═══ Stored data
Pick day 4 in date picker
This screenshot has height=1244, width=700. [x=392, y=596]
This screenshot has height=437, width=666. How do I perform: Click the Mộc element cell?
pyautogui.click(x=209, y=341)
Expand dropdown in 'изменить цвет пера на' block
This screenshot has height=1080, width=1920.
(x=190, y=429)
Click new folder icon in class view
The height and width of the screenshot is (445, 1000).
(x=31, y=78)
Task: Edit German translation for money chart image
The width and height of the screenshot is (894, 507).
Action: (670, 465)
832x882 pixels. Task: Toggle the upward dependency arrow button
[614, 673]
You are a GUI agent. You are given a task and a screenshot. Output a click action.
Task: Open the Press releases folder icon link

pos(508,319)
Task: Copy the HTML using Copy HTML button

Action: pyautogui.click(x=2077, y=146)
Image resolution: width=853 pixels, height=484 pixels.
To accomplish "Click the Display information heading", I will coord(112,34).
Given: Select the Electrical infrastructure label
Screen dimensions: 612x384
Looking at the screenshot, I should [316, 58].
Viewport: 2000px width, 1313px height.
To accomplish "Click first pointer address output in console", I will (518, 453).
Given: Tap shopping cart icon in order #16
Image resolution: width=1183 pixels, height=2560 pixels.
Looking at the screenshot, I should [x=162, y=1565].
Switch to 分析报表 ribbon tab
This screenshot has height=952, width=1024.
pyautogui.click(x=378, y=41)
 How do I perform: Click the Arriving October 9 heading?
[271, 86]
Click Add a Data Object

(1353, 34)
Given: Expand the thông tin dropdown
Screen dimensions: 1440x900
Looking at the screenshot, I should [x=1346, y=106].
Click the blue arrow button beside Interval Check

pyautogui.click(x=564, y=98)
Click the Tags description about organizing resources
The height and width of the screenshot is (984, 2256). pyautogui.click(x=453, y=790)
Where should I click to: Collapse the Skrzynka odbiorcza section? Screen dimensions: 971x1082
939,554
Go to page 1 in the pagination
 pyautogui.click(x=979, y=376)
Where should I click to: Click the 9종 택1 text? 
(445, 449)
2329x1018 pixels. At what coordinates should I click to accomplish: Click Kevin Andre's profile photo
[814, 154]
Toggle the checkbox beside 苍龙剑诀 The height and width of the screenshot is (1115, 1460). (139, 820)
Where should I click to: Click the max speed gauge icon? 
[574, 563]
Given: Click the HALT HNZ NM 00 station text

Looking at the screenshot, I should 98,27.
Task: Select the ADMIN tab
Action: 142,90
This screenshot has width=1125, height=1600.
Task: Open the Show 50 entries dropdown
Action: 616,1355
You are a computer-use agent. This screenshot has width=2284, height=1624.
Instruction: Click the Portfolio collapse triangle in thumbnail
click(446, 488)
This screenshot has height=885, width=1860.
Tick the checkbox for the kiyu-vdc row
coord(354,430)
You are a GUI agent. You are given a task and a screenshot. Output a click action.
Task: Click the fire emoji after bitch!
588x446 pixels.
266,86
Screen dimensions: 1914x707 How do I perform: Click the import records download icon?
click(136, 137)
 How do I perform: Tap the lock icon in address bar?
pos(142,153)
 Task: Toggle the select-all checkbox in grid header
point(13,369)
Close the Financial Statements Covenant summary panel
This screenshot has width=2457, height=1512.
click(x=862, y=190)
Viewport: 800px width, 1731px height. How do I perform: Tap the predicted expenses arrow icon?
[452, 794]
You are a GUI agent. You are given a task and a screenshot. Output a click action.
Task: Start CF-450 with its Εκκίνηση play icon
══════
Job: Repeat the rows above exactly as they appear.

Exercise solution:
Pick day 4 in date picker
This screenshot has height=1244, width=700. [x=392, y=596]
This screenshot has height=437, width=666. How do I perform: Click the Mộc element cell?
pyautogui.click(x=209, y=341)
Expand dropdown in 'изменить цвет пера на' block
This screenshot has height=1080, width=1920.
(x=190, y=429)
Click new folder icon in class view
The height and width of the screenshot is (445, 1000).
(x=31, y=78)
Task: Edit German translation for money chart image
The width and height of the screenshot is (894, 507).
Action: (670, 465)
832x882 pixels. Task: Toggle the upward dependency arrow button
[614, 673]
You are a GUI agent. You are given a task and a screenshot. Output a click action.
Task: Open the Press releases folder icon link

pos(508,319)
Task: Copy the HTML using Copy HTML button

Action: pyautogui.click(x=2077, y=146)
Image resolution: width=853 pixels, height=484 pixels.
To accomplish "Click the Display information heading", I will coord(112,34).
Given: Select the Electrical infrastructure label
Screen dimensions: 612x384
Looking at the screenshot, I should [316, 58].
Viewport: 2000px width, 1313px height.
To accomplish "Click first pointer address output in console", I will (518, 453).
Given: Tap shopping cart icon in order #16
Image resolution: width=1183 pixels, height=2560 pixels.
Looking at the screenshot, I should [x=162, y=1565].
Switch to 分析报表 ribbon tab
This screenshot has height=952, width=1024.
pyautogui.click(x=378, y=41)
 How do I perform: Click the Arriving October 9 heading?
[271, 86]
Click Add a Data Object

(1353, 34)
Given: Expand the thông tin dropdown
Screen dimensions: 1440x900
Looking at the screenshot, I should [x=1346, y=106].
Click the blue arrow button beside Interval Check

pyautogui.click(x=564, y=98)
Click the Tags description about organizing resources
The height and width of the screenshot is (984, 2256). pyautogui.click(x=453, y=790)
Where should I click to: Collapse the Skrzynka odbiorcza section? Screen dimensions: 971x1082
939,554
Go to page 1 in the pagination
 pyautogui.click(x=979, y=376)
Where should I click to: Click the 9종 택1 text? 
(445, 449)
2329x1018 pixels. At what coordinates should I click to accomplish: Click Kevin Andre's profile photo
[814, 154]
Toggle the checkbox beside 苍龙剑诀 The height and width of the screenshot is (1115, 1460). (139, 820)
Where should I click to: Click the max speed gauge icon? 
[574, 563]
Given: Click the HALT HNZ NM 00 station text

Looking at the screenshot, I should 98,27.
Task: Select the ADMIN tab
Action: 142,90
This screenshot has width=1125, height=1600.
Task: Open the Show 50 entries dropdown
Action: 616,1355
You are a computer-use agent. This screenshot has width=2284, height=1624.
Instruction: Click the Portfolio collapse triangle in thumbnail
click(446, 488)
This screenshot has height=885, width=1860.
Tick the checkbox for the kiyu-vdc row
coord(354,430)
You are a GUI agent. You are given a task and a screenshot. Output a click action.
Task: Click the fire emoji after bitch!
588x446 pixels.
266,86
Screen dimensions: 1914x707 How do I perform: Click the import records download icon?
click(136, 137)
 How do I perform: Tap the lock icon in address bar?
pos(142,153)
 Task: Toggle the select-all checkbox in grid header
point(13,369)
Close the Financial Statements Covenant summary panel
This screenshot has width=2457, height=1512.
click(x=862, y=190)
Viewport: 800px width, 1731px height. How do I perform: Tap the predicted expenses arrow icon?
[452, 794]
You are a GUI agent. You are given a task and a screenshot. Output a click action.
Task: Start CF-450 with its Εκκίνηση play icon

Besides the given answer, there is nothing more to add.